If there’s a bakery name in Singapore which everyone is familiar with, that would definitely be Bakerzin. The patisserie-cafe chain Bakerzin is founded by 43 year old Daniel Tay in 1998, more than a decade ago.
Daniel had made a name for himself and the chain through his French-style cake creations and macarons, among other confections and savoury food. Bakerzin currently has nine outlets in Singapore, including ones in Paragon, United Square and VivoCity, and another five outlets in Indonesia.
In November last year though, founder and chief executive Daniel Tay has resigned from his post, and has set up a new food supply company. According to Mr Mark Tan, a spokesman for Bakerzin, Mr Tay submitted his resignation letter in August 2013. In it, he had explained that the time had come for him “to move on and to pursue other personal interests outside of Bakerzin”.
In April few years back, food blogger Daniel Ang had a chat with Bakerzin’s CEO Daniel on his greatest regret. The following originally appeared and is republished with permission from his personal site.
Bakerzin’s Daniel Tay and His Greatest Regret
Bakerzin’s CEO Daniel Tay has gone a full circle. Few may remember that he lost a big fortune setting up a bread factory during the late 1980s, and had to start all over by making cakes for friends from home.
The rest is history. With 10 Bakerzin under his belt and more stores in regional countries, he is back into the bread making business with a new shop Artisan Bread at MyVillage Serangoon Village.
The stern-looking Daniel was candid and sincere in sharing his thoughts. When asked about his success, he says “having 10 stores is not that much to be proud of.” “When I look at my friend who opened up more than 100 shops at China within 2 to 3 years, I feel that I lag so far behind” he added disappointedly.
This is strange coming from a person whose cakes and desserts have found much popularity and appeal. The peculiar thing was when asked what his greatest regret was, it was “not going earlier to the bread business”.
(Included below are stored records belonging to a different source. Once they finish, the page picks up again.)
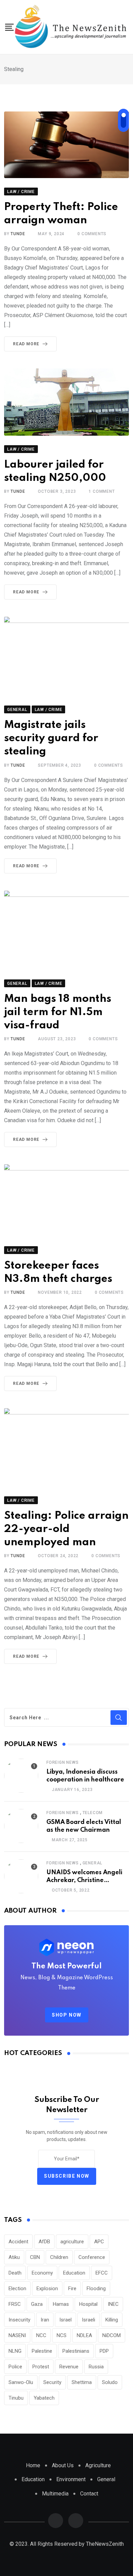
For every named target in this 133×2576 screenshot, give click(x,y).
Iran (45, 2320)
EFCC (101, 2273)
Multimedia (55, 2493)
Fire (72, 2288)
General (93, 1863)
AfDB (44, 2242)
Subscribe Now (66, 2176)
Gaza (37, 2304)
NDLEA (84, 2335)
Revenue (68, 2367)
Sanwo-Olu (21, 2382)
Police (15, 2367)
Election (17, 2288)
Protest (40, 2367)
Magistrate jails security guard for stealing (51, 738)
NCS (61, 2335)
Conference (91, 2257)
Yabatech (44, 2398)
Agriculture (98, 2465)
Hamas (61, 2304)
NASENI (17, 2335)
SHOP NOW (67, 2015)
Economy (42, 2273)
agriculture (72, 2242)
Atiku (14, 2257)
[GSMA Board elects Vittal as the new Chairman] (21, 1826)
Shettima (82, 2382)
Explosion (47, 2288)
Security (52, 2382)
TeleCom (93, 1812)
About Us (63, 2465)
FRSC (15, 2304)
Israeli (88, 2320)
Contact (89, 2493)
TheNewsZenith (105, 2544)
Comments (91, 233)
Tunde (18, 233)
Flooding (96, 2288)
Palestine (42, 2351)
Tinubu (16, 2398)
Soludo (110, 2382)
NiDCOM (111, 2335)
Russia (96, 2367)
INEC (113, 2304)
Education (74, 2273)
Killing (111, 2320)
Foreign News (62, 1762)
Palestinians (75, 2351)
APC (99, 2242)
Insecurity (19, 2320)
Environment (71, 2479)
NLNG (15, 2351)
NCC (41, 2335)
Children (59, 2257)
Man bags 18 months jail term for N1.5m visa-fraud (57, 1012)
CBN (35, 2257)
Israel (65, 2320)
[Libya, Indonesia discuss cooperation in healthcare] (21, 1776)
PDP (104, 2351)
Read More (26, 344)
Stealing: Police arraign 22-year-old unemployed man (66, 1529)
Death (15, 2273)
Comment (102, 491)
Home (33, 2465)
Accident (18, 2242)
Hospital (88, 2304)
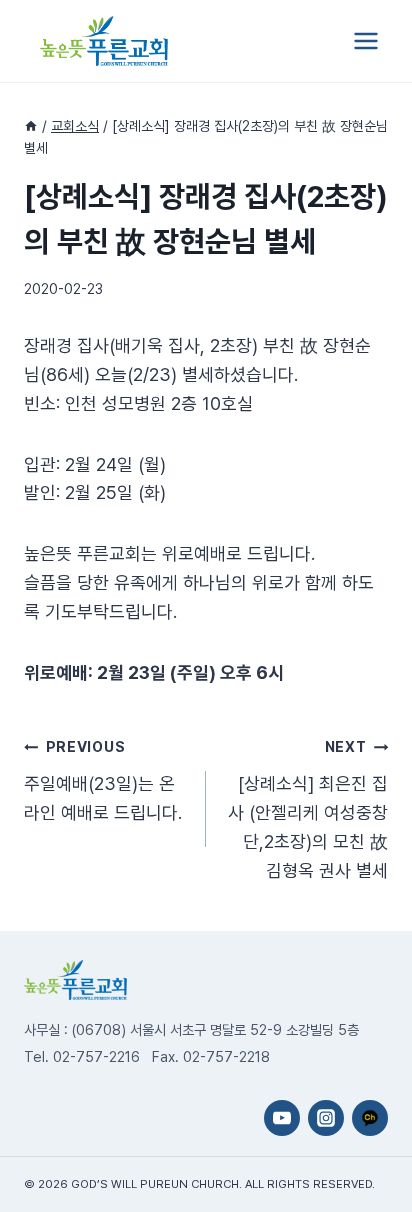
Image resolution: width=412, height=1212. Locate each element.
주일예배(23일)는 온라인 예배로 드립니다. (103, 780)
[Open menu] (365, 40)
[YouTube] (282, 1118)
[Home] (31, 126)
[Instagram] (326, 1118)
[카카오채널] (370, 1118)
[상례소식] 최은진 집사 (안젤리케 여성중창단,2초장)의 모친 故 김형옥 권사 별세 (308, 809)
I might have hit the wrong buttons when I said that it was probably Breadtalk which revolutionised the bread industry in Singapore. Daniel was clear in disclosing that he was not a fan of “soft and airy” bread, but those that undergone proper fermenting.
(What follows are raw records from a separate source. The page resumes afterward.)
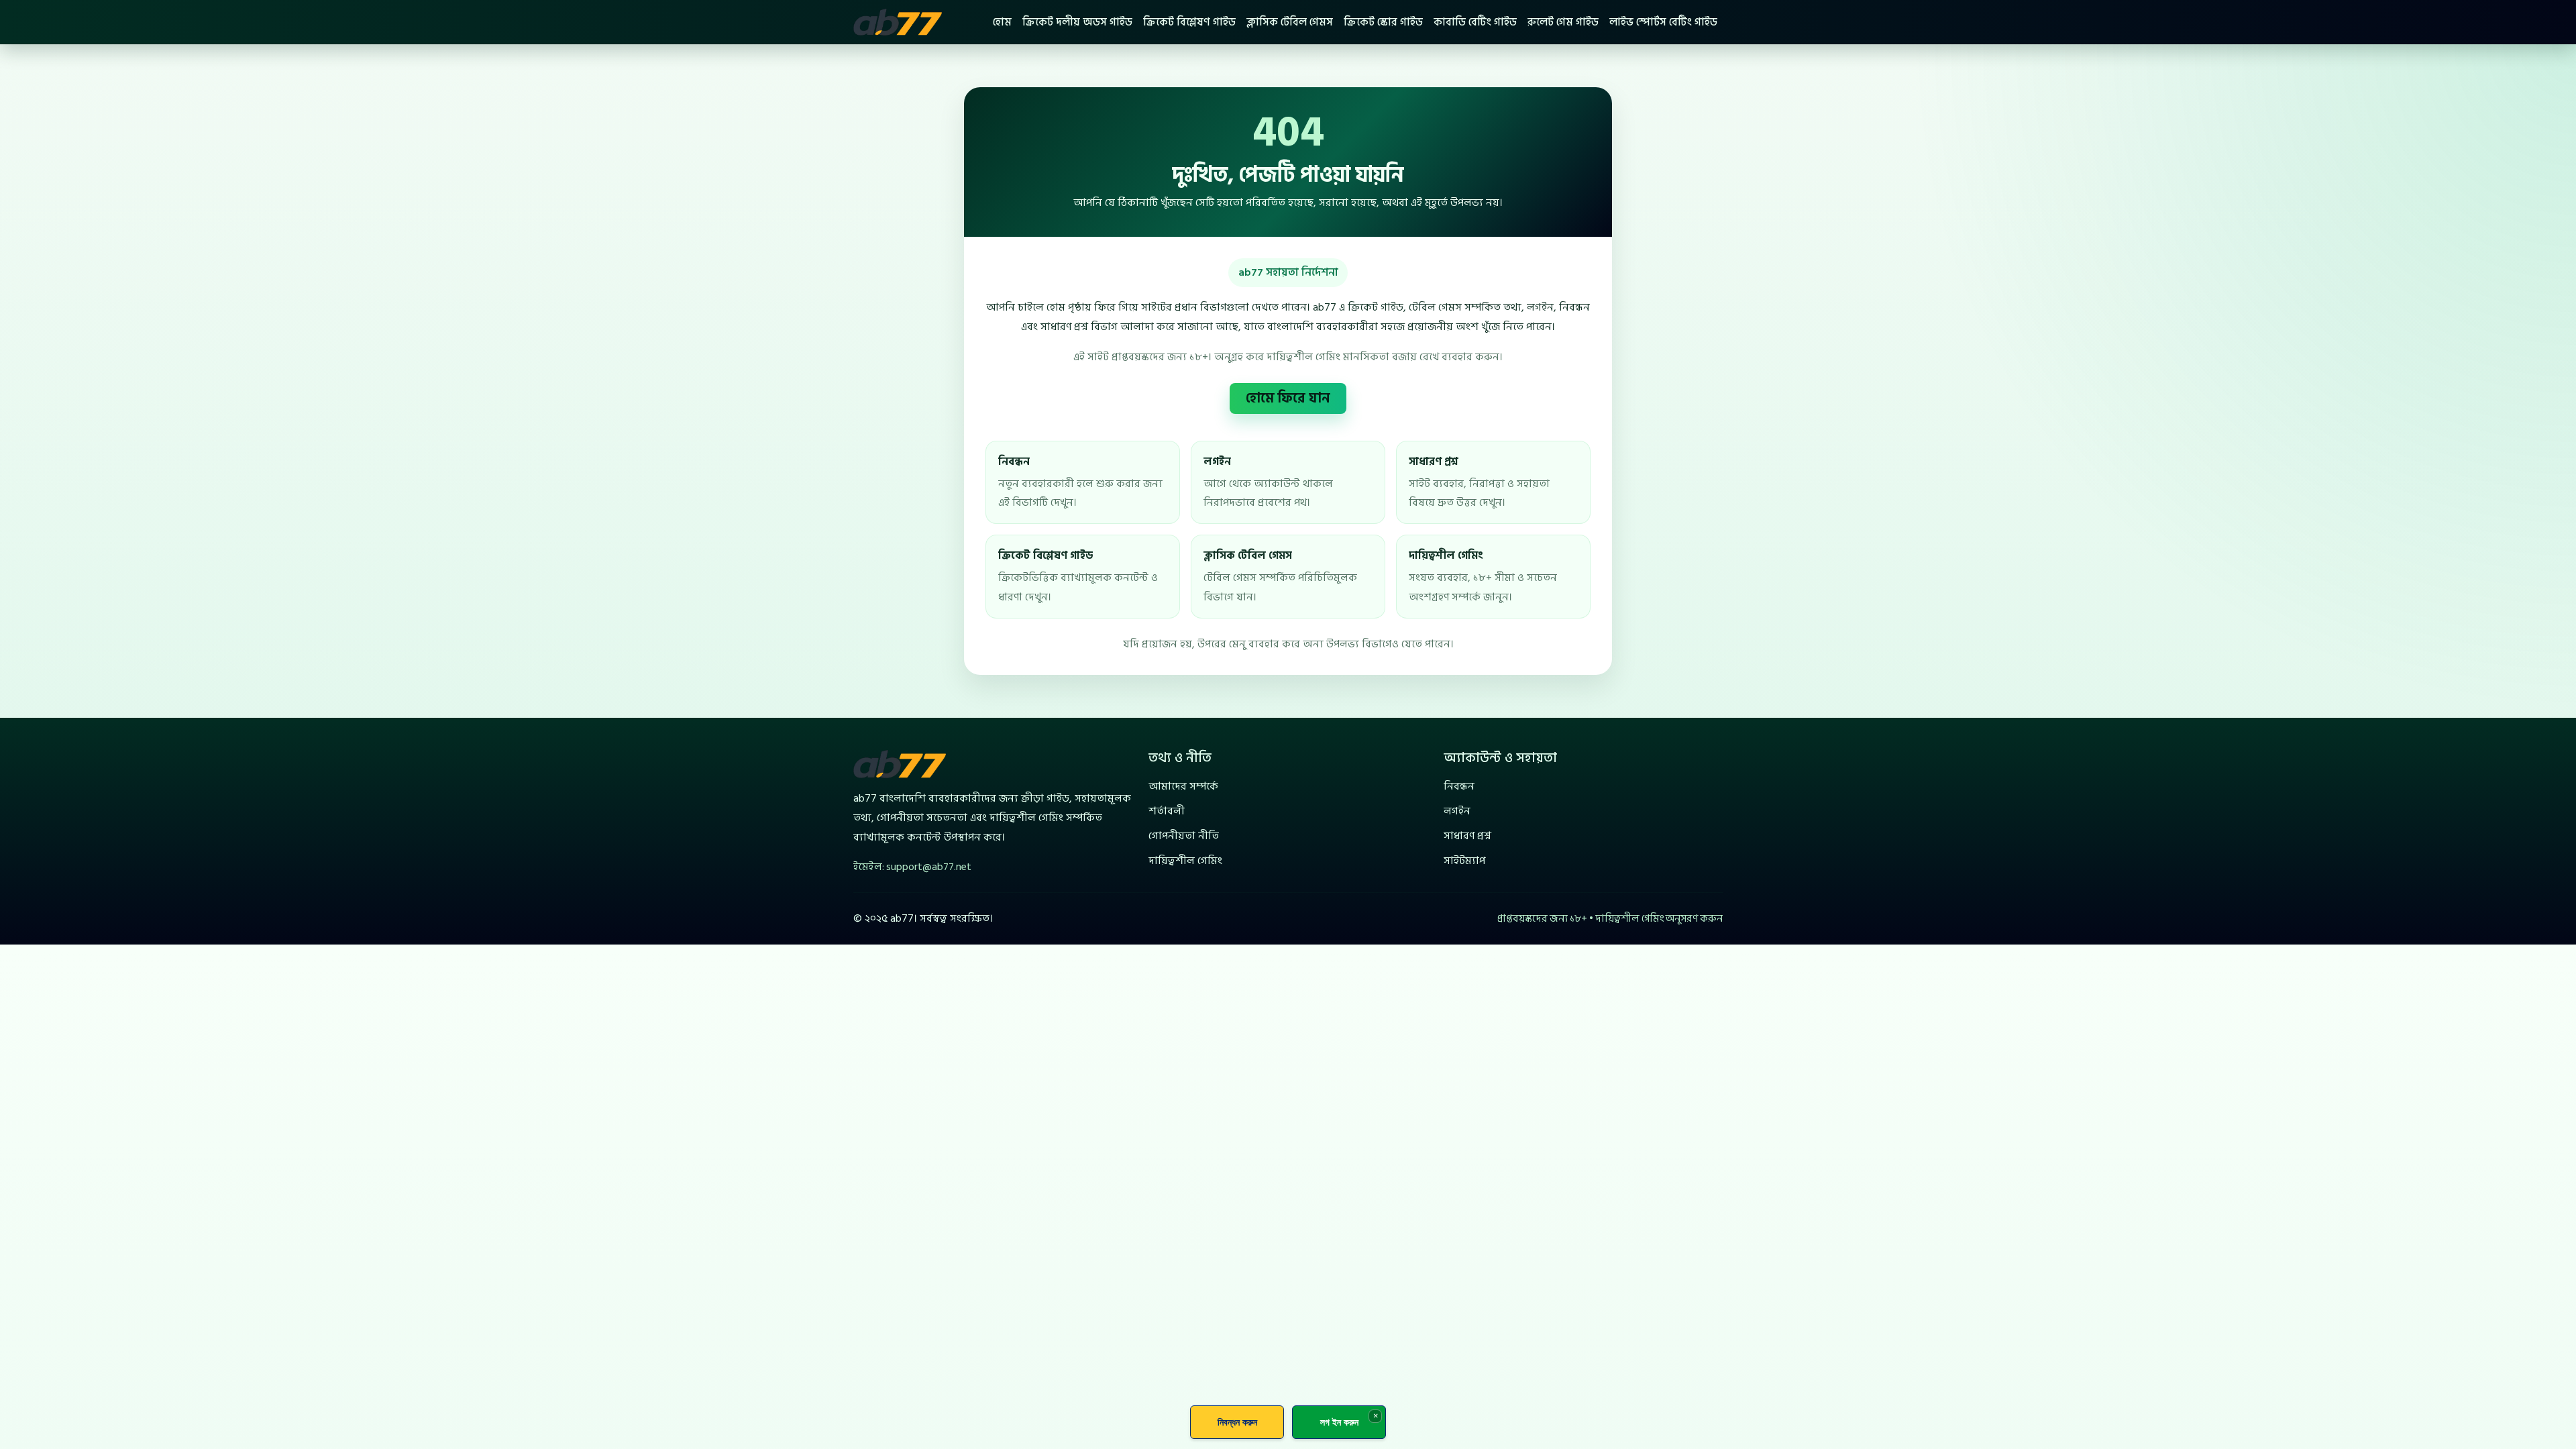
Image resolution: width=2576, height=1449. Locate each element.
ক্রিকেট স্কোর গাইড (1383, 22)
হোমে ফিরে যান (1288, 398)
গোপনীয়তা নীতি (1183, 836)
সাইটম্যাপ (1464, 860)
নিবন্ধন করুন (1237, 1421)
“Many Singaporeans do not appreciate true premium bread.”
Daniel’s father is the owner of Seng Choon Bakery, therefore it is not surprising that bakery is in his blood. His entire mood changed to a chirpy one when we talked about bread. “My first love is baking bread. At the start of my career, I spent a lot of time learning the art and science of baking good European style breads. So I finally decided to dedicate a store just to a range of artisan breads.”
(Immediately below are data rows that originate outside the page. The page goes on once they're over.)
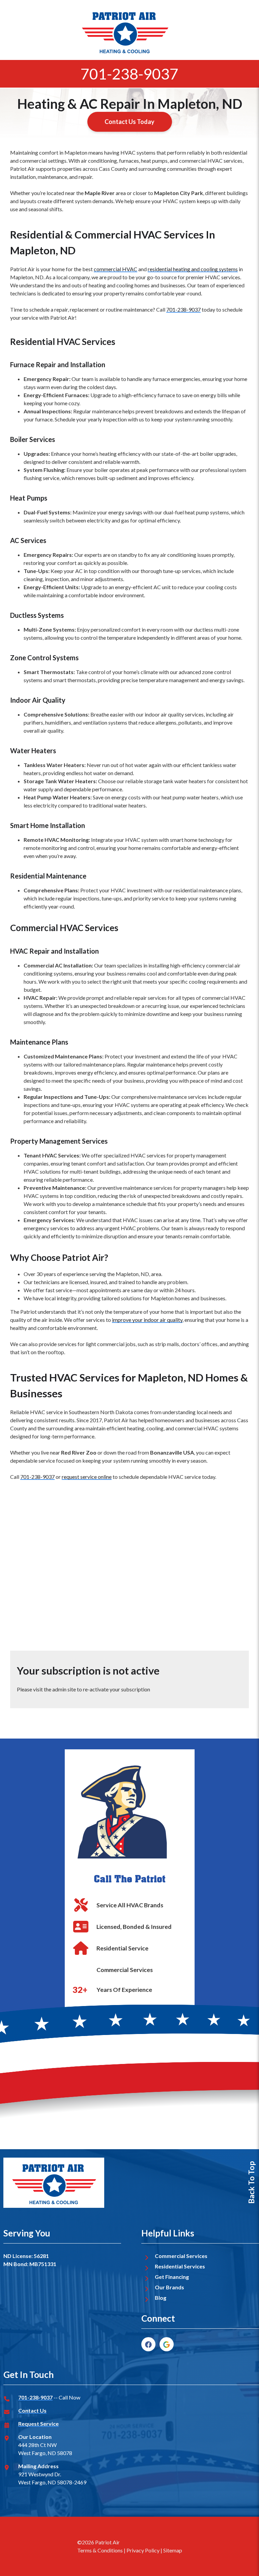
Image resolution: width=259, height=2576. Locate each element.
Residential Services (180, 2266)
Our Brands (169, 2287)
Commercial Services (181, 2256)
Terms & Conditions (100, 2550)
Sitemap (172, 2550)
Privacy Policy (143, 2550)
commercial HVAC (115, 269)
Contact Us (32, 2410)
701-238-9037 (129, 74)
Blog (160, 2297)
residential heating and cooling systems (193, 269)
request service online (87, 1476)
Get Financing (172, 2276)
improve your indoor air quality (147, 1319)
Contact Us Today (129, 121)
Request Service (38, 2423)
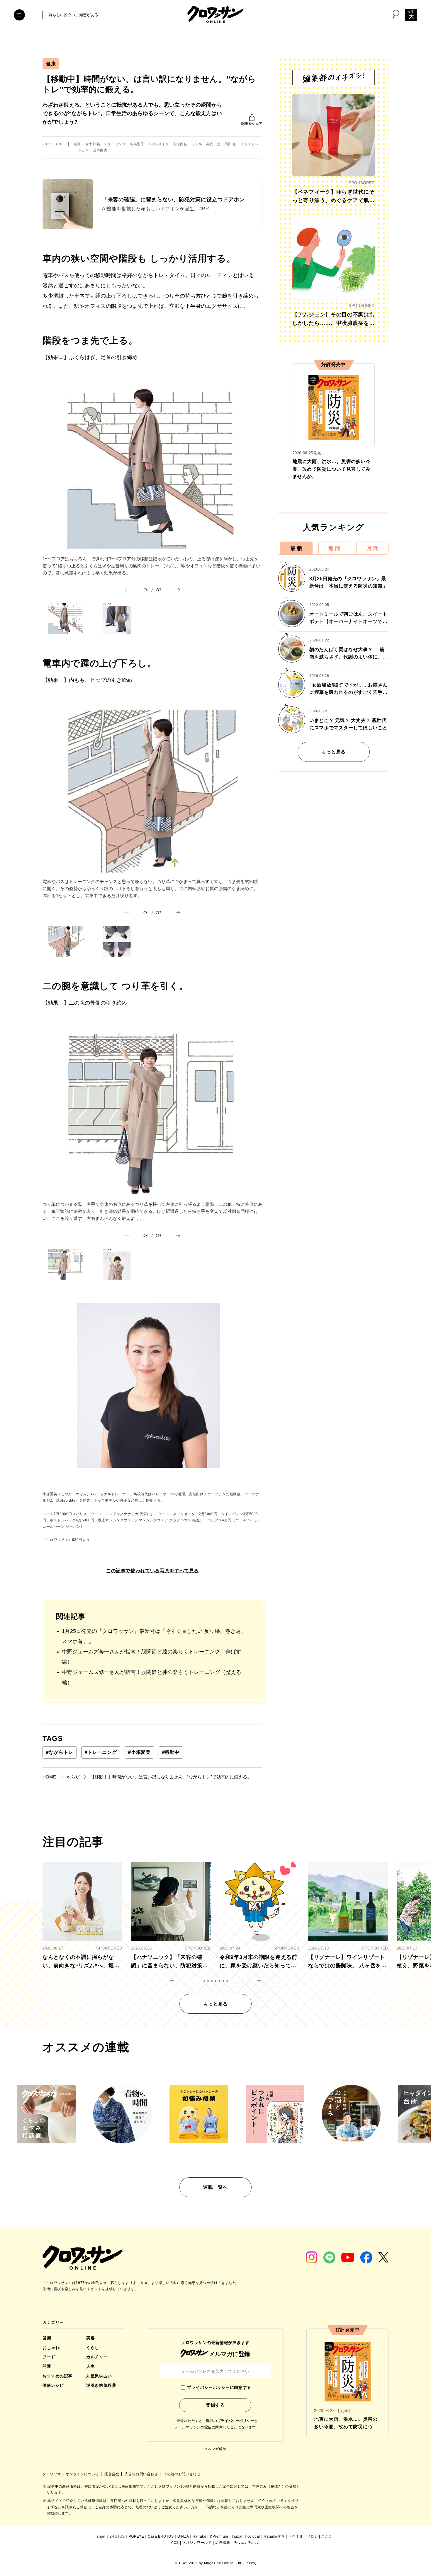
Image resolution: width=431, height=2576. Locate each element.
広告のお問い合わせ (142, 2474)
In between shuffling between stores, Daniel revealed that his indulgence include duck rice from Sin Ming Road and the Outrum Park Char Kway Tiao at Hong Lim because the uncle used blood from the cockles to fry with lots of lard. “Very unhealthy but it is worth it”.
When asked if he dreamt of having Breadtalk’s success of getting Bakerzin listed, he said it was impossible for now but he would take “one step at a time”.